*** EXTRACT Section Begins ***

Avoiding the use of software as a service (SaaS) for critical or sensitive data remains a significant form of risk control for many organizations, according to Gartner, Inc. But those that do use SaaS for such data are more likely to use it for sensitive data than for mission-critical data.

These findings are based on Gartner's latest annual survey of the state of risk management programs globally, which questioned 425 respondents from IT risk management disciplines in the U.S., U.K., Germany and Canada from December 2011 to January 2012.

The survey results show that organizations take different approaches to risk management when confronted with a need or opportunity to share data with different types of external party.

Assessment Practices for External Parties

Survey respondents were asked if they had processes in place to assess external party security, risk management, compliance, privacy and BCP/DR for four different situations. Respondents answered: “Do not allow use for sensitive data or processes" almost twice as often in the case of business partners (38 percent) as for platform as a service (PaaS) and infrastructure as a service (IaaS) (20 percent).

*** EXTRACT Section Ends ***
*** DATA UNDER STUDY Section Begins ***

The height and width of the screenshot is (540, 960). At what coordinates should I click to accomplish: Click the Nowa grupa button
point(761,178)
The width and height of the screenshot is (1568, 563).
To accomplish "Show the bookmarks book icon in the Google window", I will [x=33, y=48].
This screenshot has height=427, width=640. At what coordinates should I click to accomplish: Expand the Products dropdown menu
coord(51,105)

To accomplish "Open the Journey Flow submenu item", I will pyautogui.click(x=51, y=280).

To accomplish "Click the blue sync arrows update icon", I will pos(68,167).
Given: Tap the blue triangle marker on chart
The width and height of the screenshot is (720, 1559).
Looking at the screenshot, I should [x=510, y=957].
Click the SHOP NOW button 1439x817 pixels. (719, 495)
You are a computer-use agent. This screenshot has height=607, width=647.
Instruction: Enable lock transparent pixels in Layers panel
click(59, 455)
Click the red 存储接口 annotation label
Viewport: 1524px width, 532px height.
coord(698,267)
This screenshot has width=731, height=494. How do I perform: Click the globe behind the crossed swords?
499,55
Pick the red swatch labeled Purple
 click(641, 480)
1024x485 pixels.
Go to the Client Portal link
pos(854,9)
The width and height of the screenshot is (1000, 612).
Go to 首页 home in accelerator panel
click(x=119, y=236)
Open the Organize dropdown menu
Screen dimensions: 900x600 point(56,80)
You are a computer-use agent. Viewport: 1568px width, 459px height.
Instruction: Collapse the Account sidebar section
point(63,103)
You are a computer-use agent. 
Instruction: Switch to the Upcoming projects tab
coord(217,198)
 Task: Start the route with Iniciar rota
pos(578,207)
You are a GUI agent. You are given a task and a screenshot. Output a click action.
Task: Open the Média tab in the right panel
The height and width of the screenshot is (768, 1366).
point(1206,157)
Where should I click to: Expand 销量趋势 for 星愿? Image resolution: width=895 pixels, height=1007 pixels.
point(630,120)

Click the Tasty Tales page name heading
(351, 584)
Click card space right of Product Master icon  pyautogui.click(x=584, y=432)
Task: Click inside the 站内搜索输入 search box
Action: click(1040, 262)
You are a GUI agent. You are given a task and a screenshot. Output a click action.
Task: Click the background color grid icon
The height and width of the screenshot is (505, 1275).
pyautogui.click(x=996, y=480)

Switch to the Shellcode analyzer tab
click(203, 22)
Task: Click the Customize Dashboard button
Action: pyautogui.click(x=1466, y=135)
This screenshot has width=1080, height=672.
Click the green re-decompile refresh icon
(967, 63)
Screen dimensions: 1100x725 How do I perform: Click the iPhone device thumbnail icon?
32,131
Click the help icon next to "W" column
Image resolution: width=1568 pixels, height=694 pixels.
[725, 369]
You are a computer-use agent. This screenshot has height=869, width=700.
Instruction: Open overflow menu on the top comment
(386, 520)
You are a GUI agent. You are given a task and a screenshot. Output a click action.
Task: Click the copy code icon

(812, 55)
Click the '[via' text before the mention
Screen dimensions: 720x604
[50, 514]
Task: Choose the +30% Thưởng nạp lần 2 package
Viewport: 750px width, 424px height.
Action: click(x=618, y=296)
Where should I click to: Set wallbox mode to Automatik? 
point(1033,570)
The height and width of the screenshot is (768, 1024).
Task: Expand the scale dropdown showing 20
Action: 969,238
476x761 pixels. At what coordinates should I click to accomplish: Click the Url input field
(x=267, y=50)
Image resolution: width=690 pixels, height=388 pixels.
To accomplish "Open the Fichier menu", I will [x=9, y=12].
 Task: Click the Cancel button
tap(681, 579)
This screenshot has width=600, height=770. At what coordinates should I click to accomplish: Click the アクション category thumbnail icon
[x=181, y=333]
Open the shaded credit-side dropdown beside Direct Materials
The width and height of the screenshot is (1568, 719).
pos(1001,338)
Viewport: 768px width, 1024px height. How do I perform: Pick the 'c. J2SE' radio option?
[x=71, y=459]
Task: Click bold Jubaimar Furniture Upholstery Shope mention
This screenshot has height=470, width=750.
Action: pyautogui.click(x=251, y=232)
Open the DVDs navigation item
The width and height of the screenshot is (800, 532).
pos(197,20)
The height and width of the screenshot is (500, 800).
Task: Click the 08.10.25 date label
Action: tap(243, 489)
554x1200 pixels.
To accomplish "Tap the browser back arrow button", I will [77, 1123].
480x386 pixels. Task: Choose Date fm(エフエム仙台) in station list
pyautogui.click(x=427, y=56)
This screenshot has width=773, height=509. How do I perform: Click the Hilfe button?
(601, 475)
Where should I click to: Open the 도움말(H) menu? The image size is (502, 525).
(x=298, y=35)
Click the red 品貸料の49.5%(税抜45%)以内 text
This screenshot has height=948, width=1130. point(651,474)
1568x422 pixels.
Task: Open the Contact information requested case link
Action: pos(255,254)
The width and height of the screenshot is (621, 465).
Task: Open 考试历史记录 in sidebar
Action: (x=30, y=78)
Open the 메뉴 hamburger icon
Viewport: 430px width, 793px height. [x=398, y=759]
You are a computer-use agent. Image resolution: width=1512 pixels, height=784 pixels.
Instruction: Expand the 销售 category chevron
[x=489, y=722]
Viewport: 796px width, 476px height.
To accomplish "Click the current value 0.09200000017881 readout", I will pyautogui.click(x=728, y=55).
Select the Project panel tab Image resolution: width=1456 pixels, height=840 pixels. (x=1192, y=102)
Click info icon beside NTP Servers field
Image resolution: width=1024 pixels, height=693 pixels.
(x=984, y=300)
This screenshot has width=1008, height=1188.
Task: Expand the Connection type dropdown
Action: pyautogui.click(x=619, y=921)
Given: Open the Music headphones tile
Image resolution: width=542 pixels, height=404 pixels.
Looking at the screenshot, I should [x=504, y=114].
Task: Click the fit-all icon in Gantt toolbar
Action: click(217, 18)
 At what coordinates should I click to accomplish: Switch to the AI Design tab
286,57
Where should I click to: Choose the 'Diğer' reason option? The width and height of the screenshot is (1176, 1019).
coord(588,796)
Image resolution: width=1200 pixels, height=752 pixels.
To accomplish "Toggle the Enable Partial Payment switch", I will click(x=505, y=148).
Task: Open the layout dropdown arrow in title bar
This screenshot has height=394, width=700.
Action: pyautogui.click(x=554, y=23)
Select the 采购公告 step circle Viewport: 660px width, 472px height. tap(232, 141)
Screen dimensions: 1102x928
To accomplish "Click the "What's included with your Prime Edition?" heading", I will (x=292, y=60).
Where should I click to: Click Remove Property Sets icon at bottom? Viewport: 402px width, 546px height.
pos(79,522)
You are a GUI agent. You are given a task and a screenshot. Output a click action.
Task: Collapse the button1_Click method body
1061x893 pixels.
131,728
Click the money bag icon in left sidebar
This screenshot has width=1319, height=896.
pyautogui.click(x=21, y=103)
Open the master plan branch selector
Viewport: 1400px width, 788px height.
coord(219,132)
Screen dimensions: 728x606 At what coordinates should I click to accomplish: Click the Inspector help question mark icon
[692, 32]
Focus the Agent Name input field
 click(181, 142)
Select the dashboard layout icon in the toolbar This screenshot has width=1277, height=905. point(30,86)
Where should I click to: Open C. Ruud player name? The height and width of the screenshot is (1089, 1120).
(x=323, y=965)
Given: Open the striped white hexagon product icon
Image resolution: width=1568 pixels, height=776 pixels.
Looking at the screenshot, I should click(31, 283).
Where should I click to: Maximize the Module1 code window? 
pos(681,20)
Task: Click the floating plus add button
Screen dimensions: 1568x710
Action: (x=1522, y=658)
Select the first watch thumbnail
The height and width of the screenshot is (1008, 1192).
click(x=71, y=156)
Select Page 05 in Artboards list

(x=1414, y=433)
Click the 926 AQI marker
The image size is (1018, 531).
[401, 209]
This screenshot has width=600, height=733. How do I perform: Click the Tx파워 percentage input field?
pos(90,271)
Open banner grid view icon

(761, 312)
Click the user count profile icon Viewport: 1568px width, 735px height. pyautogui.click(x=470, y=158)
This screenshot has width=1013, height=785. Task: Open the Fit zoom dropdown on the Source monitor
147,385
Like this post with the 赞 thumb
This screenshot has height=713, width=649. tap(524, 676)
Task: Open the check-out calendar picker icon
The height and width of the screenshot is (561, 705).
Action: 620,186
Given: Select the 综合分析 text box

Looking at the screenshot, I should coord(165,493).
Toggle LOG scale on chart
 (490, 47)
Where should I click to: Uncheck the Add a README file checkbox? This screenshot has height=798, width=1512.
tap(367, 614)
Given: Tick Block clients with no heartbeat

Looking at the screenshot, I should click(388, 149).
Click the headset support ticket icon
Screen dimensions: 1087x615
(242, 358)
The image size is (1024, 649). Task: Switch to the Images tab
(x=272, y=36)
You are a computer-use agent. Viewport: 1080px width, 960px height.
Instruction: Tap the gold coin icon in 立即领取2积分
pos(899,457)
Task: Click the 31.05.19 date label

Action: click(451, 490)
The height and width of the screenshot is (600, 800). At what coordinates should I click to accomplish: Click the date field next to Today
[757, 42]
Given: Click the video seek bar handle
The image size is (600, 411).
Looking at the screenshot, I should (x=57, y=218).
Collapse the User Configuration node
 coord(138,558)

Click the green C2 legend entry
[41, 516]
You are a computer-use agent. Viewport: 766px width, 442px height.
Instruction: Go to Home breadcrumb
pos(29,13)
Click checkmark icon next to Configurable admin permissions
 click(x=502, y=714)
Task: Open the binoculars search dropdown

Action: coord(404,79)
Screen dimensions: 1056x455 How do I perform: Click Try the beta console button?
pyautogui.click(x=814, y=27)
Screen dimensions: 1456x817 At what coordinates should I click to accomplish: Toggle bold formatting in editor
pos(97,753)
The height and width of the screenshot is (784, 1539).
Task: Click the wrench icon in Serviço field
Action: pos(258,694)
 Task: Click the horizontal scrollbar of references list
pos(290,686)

*** DATA UNDER STUDY Section Ends ***

**USING THE INFORMATION:**
a. According to the Gartner survey extract, how many respondents did the survey question?
b. Render this sentence from the Gartner survey extract in Spanish: "The survey results show that organizations take different approaches to risk management when confronted with a need or opportunity to share data with different types of external party."
c. Reproduce the portion of the Gartner survey extract starting at "Avoiding the use" and ending at "of external party.".
The entries have no connection to the Gartner survey extract.

**SOLUTION SET:**
a. The survey questioned 425 respondents from IT risk management disciplines.

b. Los resultados de la encuesta muestran que las organizaciones adoptan enfoques distintos de la gestión de riesgos cuando se enfrentan a la necesidad o la oportunidad de compartir datos con distintos tipos de partes externas.

c.
Avoiding the use of software as a service (SaaS) for critical or sensitive data remains a significant form of risk control for many organizations, according to Gartner, Inc. But those that do use SaaS for such data are more likely to use it for sensitive data than for mission-critical data.

These findings are based on Gartner's latest annual survey of the state of risk management programs globally, which questioned 425 respondents from IT risk management disciplines in the U.S., U.K., Germany and Canada from December 2011 to January 2012.

The survey results show that organizations take different approaches to risk management when confronted with a need or opportunity to share data with different types of external party.